How many times have you wondered if high blood pressure and altitude are compatible? Holidays can represent a form of therapy for hypertension. It is certainly beneficial to get away from tiring, extreme situations that put severe stress on the organism, and especially the cardiovascular system.

Those who suffer from hypertension should only frequent mountain locations up to 3000 meters above sea level if they are taking therapy that keeps their blood pressure in control. At high altitudes, therapy may also need variation, as the organism’s response to the stress caused by altitude, physical effort and the cold leads to an increase in blood pressure.

It is important to limit physical activity in the first few days at altitude and avoid severe effort for a couple of hours after meals or in uncomfortable weather: too hot or too cold. We recommend that you adopt a healthy lifestyle and diet as a form of prevention, keeping your bodyweight in check and avoiding smoking and excessive alcohol consumption.

A study at the University of Milano-Bicocca and the Italian Auxologic Institute, published in the European Heart Journal, shows that the reduced oxygen availability at high altitude can cause a dangerous increase in blood pressure in the first 24 hours, and that most common antihypertensive drugs are no longer effective at altitudes above 3400 meters.

The study involved a group of healthy volunteers who normally live, work and exercise at sea level, and intended to investigate the effects on blood pressure and other aspects of cardiorespiratory function due to acute and prolonged exposition to reduced oxygen availability at altitude. The results can however be relevant even for those who, despite being at low altitudes, are temporarily suffering from hypoxia, meaning deprived of an adequate oxygen supply.
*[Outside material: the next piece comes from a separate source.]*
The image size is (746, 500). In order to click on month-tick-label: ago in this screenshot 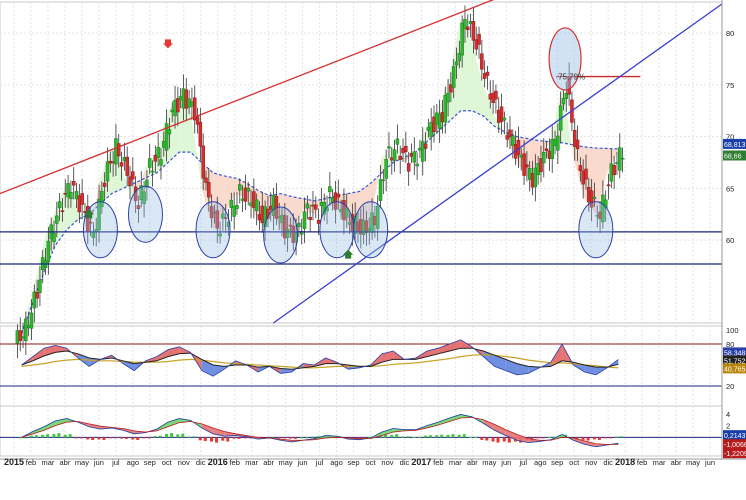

Gianfrango Parati, coordinator of the project, professor of Cardiovascular Diseases at the University of Milano-Bicocca and Director of the Laboratory of Cardiologic Research at the Italian Auxologic Institute, explains that the study provides the first systematic demonstration that blood pressure increases significantly and progressively with increasing altitude. He states that this increase happens instantly as one reaches high altitudes, lasts for the entire time you spend there, and is observable throughout the entire 24 hours of the day, but with a more significant increase at night, thus reducing the physiological drop in blood pressure during these hours. Blood pressure then returns to normal levels once the individual returns to sea level. Furthermore, the increase in systolic blood pressure at the Base Camp of Mount Everest was greater for those above 50 years of age than in younger subjects.